Prompt:
The material below includes pictures; leave them out and return only the lines between the line containing "You are a computer-use agent. Screen" and the line containing "You are a computer-use agent. The", inclusive, word for word.
────
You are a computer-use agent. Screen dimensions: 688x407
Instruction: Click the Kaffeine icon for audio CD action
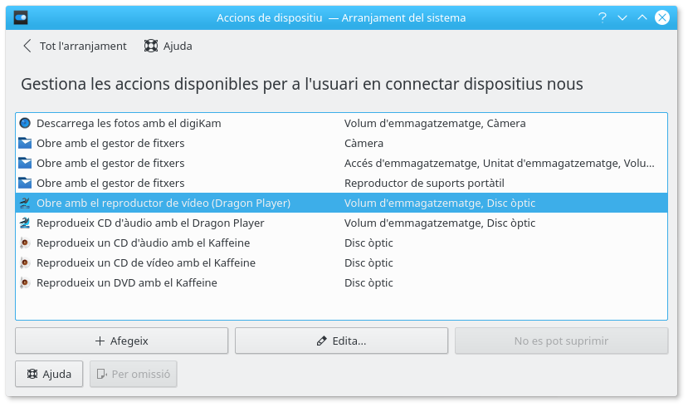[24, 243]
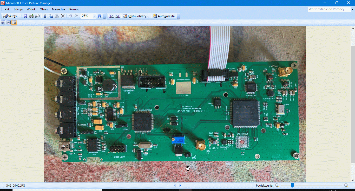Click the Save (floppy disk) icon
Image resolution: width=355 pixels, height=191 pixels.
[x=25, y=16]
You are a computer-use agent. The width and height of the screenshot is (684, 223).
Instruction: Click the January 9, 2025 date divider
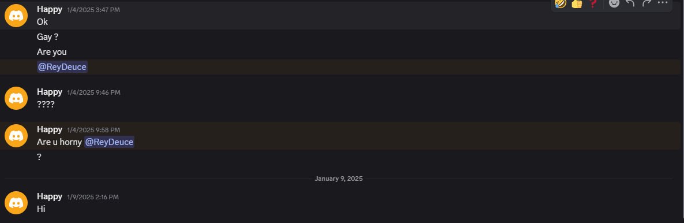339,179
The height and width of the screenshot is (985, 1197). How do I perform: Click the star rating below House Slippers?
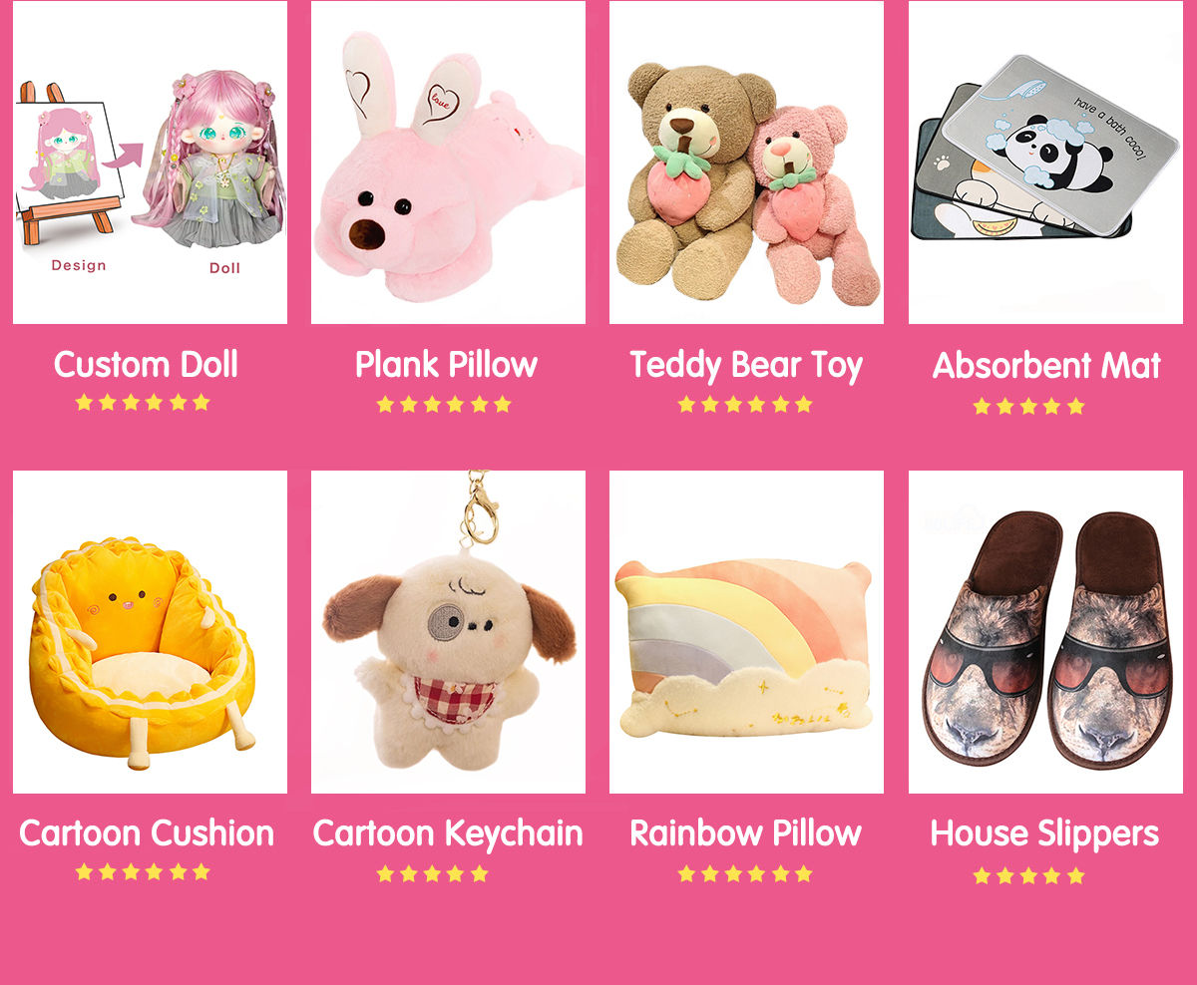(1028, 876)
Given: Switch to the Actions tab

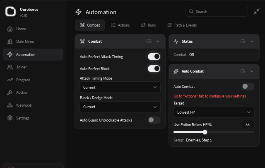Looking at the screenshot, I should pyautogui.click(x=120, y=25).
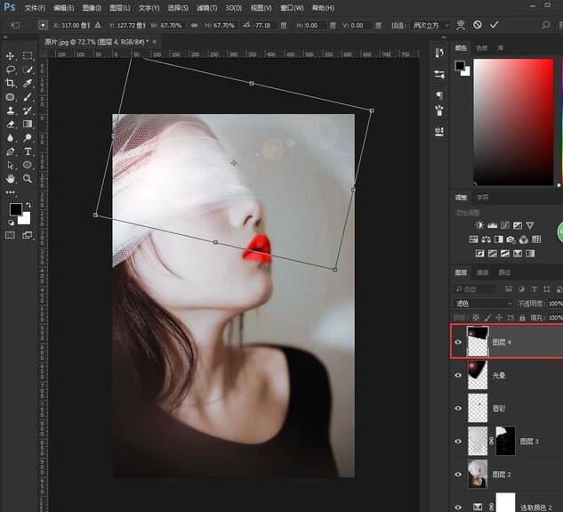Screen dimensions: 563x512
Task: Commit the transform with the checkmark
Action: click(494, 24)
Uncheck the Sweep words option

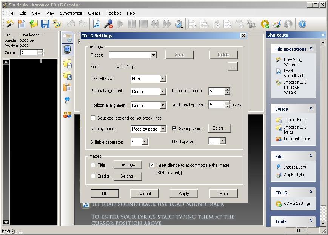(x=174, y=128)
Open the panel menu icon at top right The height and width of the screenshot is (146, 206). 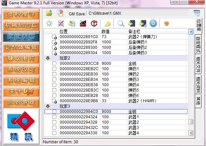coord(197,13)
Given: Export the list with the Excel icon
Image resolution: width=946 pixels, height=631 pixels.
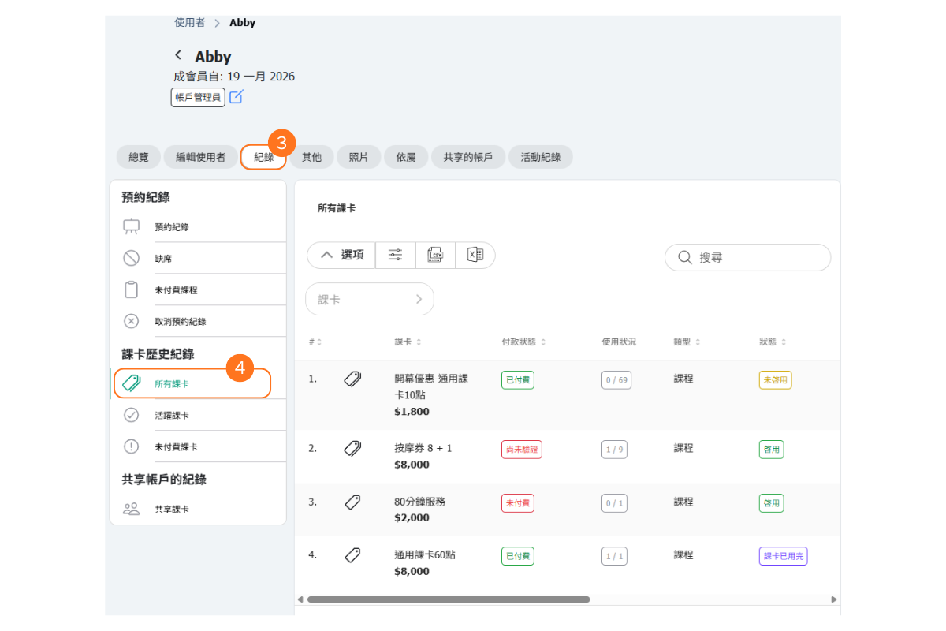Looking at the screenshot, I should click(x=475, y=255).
────
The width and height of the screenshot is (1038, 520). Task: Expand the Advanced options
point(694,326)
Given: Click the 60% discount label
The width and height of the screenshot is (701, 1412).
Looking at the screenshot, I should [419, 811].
────
Exercise response:
You are a computer-use agent. Screen dimensions: 688x407
Instruction: Click the Kaffeine icon for audio CD action
[24, 243]
Click the Save (floppy disk) icon
Image resolution: width=355 pixels, height=191 pixels.
[x=25, y=16]
You are a computer-use agent. The width and height of the screenshot is (684, 223).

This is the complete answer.